Given data:
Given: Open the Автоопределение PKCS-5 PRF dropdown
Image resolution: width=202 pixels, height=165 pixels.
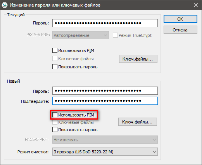Looking at the screenshot, I should [81, 35].
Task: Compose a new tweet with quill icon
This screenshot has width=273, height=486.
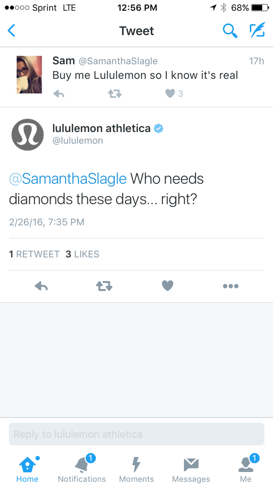Action: click(257, 31)
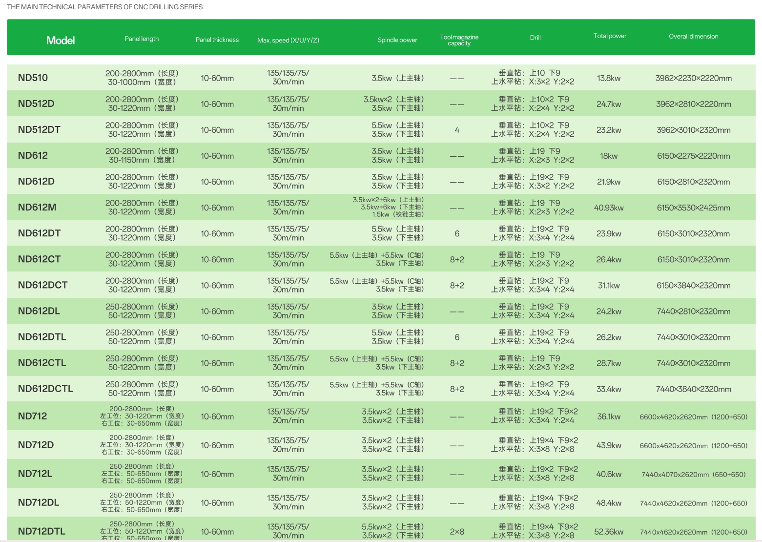Select the 13.8kw total power cell
This screenshot has height=542, width=762.
(609, 78)
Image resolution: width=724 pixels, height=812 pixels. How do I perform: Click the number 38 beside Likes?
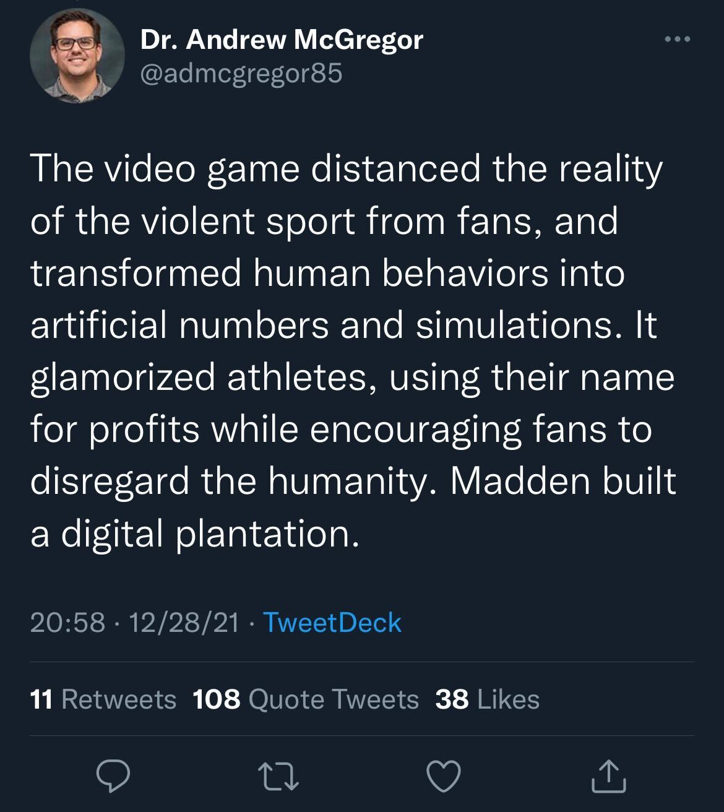coord(452,699)
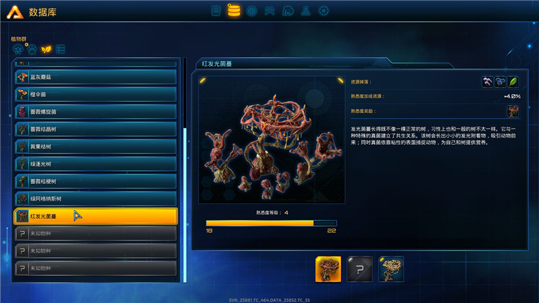Open the database stack icon in top bar
Screen dimensions: 539x303
234,11
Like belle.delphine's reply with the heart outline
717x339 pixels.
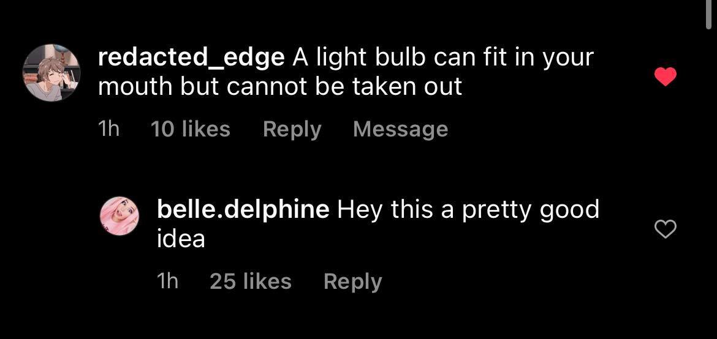coord(666,229)
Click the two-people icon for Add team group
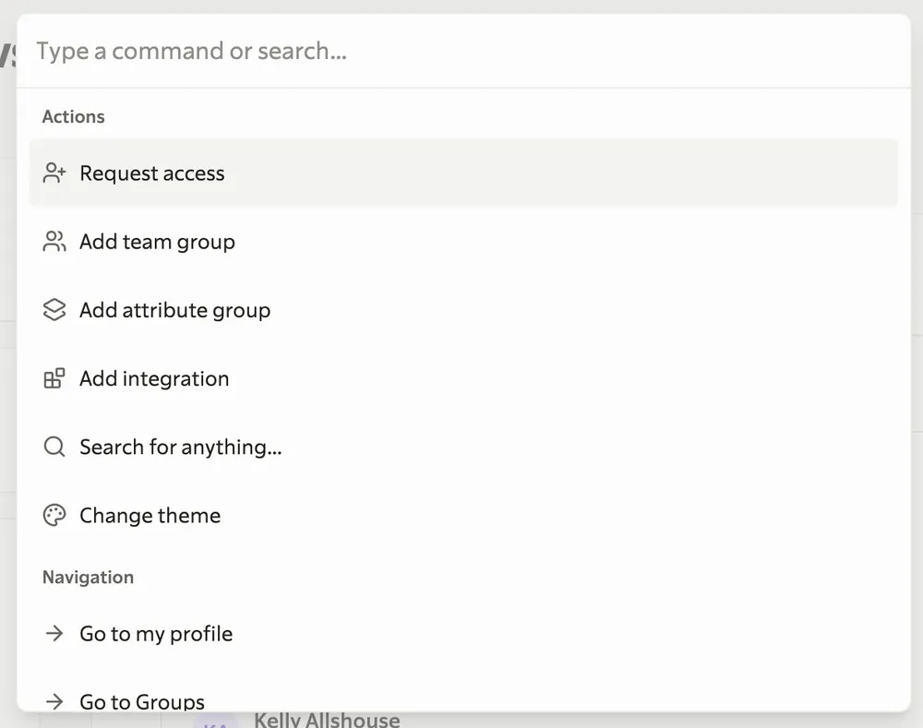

Exercise directions: The job is to copy all the records precisely while omitting any picture.

Your solution:
Given: Open the Автоопределение PKCS-5 PRF dropdown
Image resolution: width=202 pixels, height=165 pixels.
Looking at the screenshot, I should [81, 35].
Task: Compose a new tweet with quill icon
This screenshot has width=273, height=486.
Action: click(257, 31)
Select the 13.8kw total power cell
This screenshot has height=542, width=762.
(609, 78)
Image resolution: width=724 pixels, height=812 pixels. How do I perform: Click the number 38 beside Likes?
coord(452,699)
Open the database stack icon in top bar
Screen dimensions: 539x303
234,11
Like belle.delphine's reply with the heart outline
717x339 pixels.
coord(666,229)
Click the two-people icon for Add team group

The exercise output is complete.